Yeah I've done all that testing of the wifi already, and also I have 4 other devices not including my phone in the same room with no issues. I know everyone wants to go straight to the router but that fails to explain how it's an isolated issue to this one device. There's also the correlation that this issue cropped up right after i stopped stressing the cpu with folding, and it followed the cpu across motherboards.

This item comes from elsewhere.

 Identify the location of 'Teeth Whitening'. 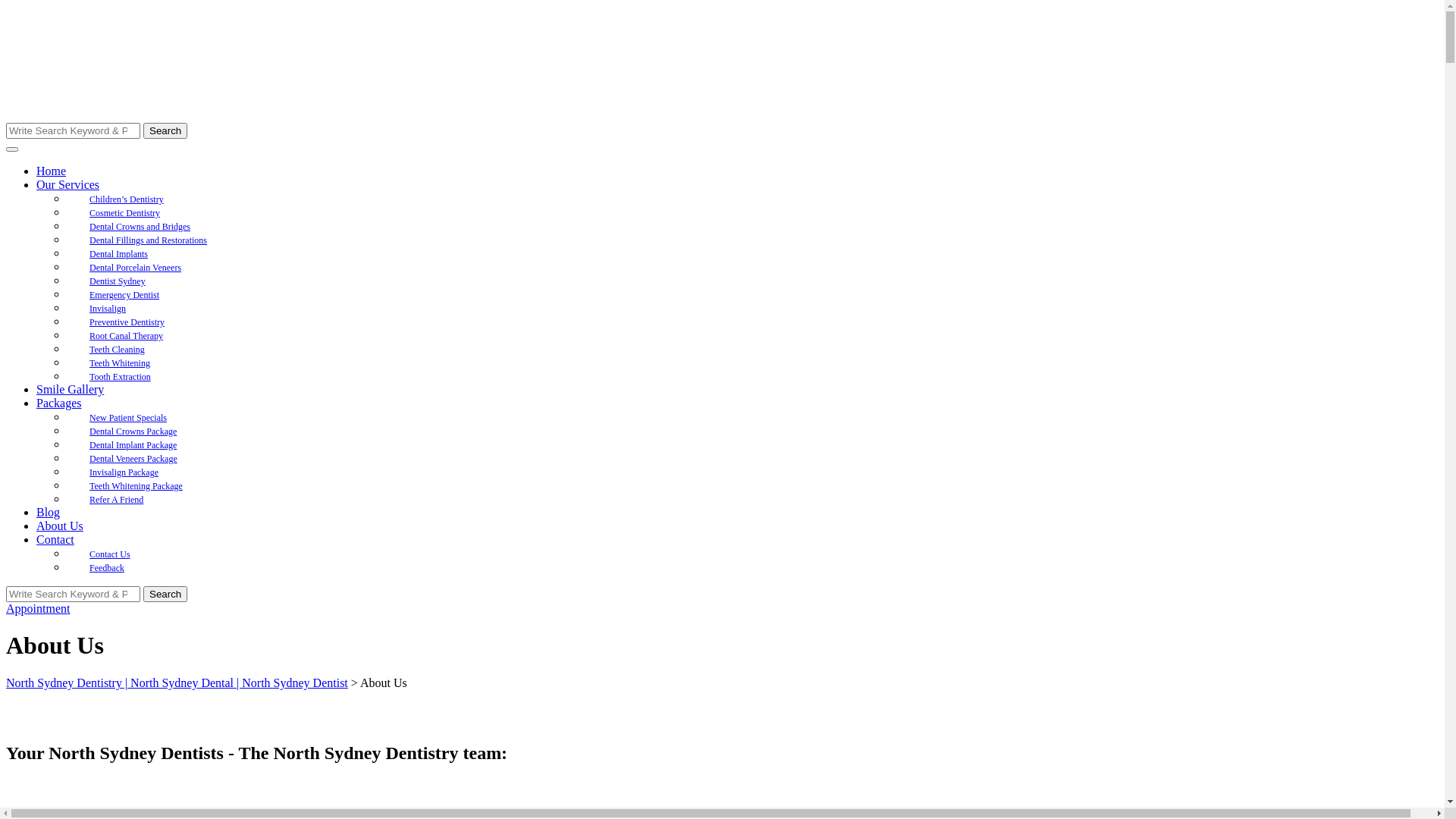
(119, 362).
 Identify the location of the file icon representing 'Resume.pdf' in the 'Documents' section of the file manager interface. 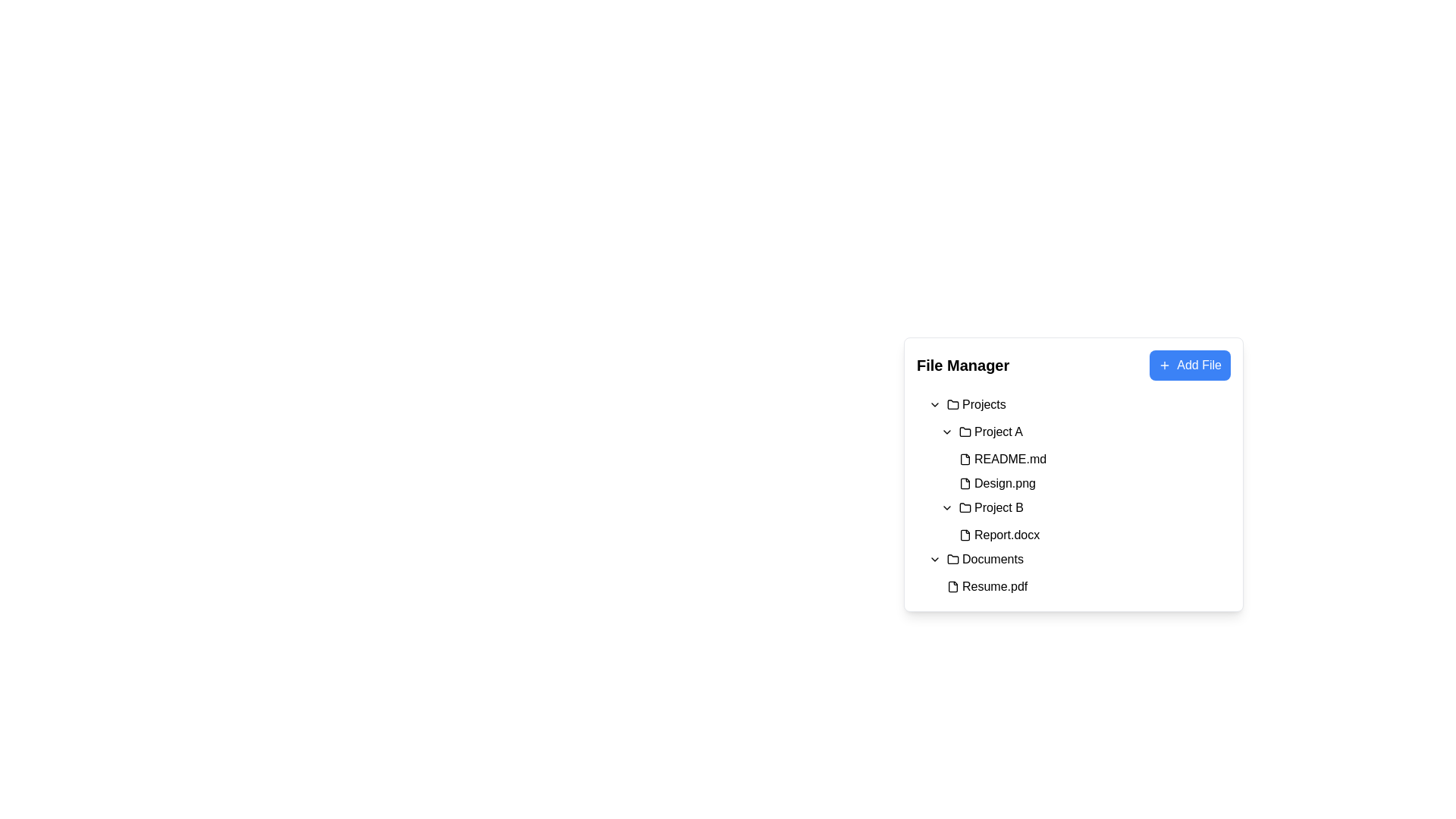
(952, 586).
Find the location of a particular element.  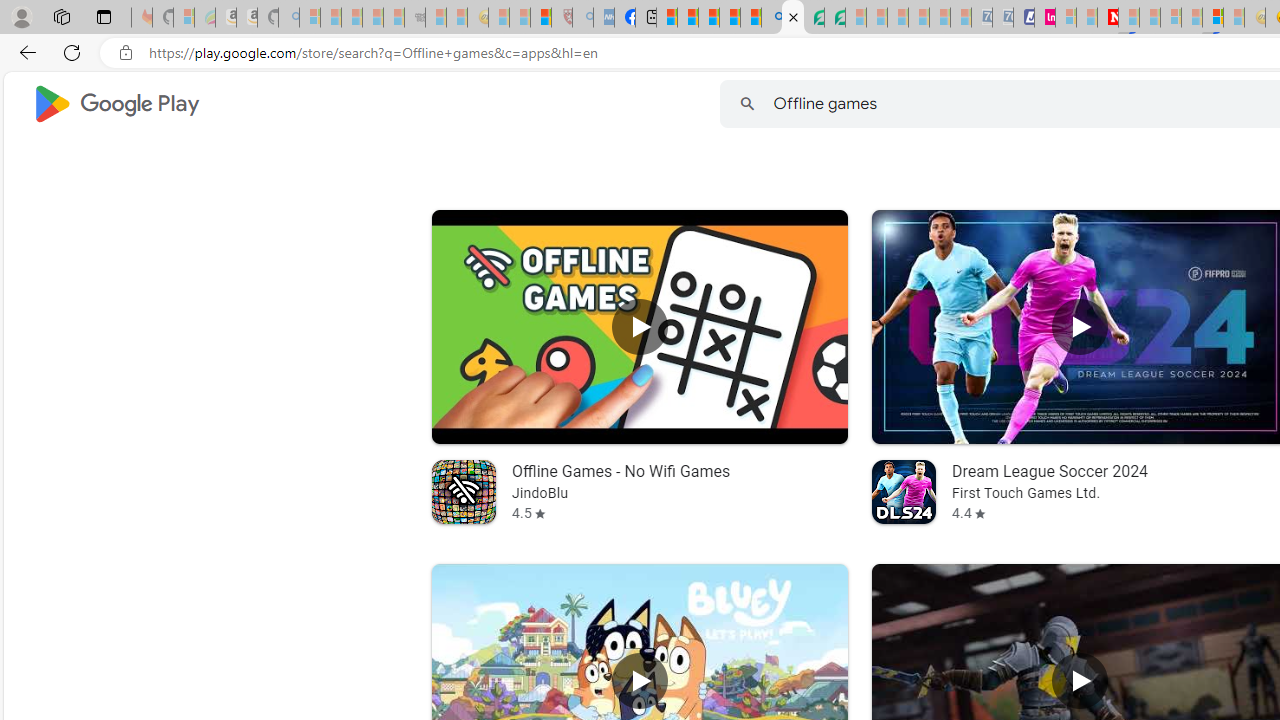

Following the system across mb's is what you would expect with external causes like a neighbor's router. Also, you would expect differing sensitivities in your devices. I like the cable test. Too bad you cannot move the malfunctioning unit temporarily to the router room.
 
I'm going to test with hard wire, just have to get a really long Ethernet cable. I've checked for neighbor WiFi, nothing has changed in that aspect.
 
Ok, so I solved the problem. It turns out, that I actually had two bad wifi adapters, which both happened to be exhibiting the same symptoms, infuriating. I was able to get a Ethernet cable long enough to plug in and determine that worked fine, then borrowed another wifi adapter from someone to just give another go, and bam it worked. Nothing like having two separate components fail individually at the same time.
 
Solution
Definitely frustrating. I have a z390 board and a 9900k that will just not stabilize. It's got a memory error that is highly inconsistent. I went through half a dozen ram sticks that all tested just fine on other systems yet each gave different and inconsistent ram errors in testing. I eventually borrowed an 8700 from another PC that worked perfectly in the system which proved that the 9900k has a bad memory controller.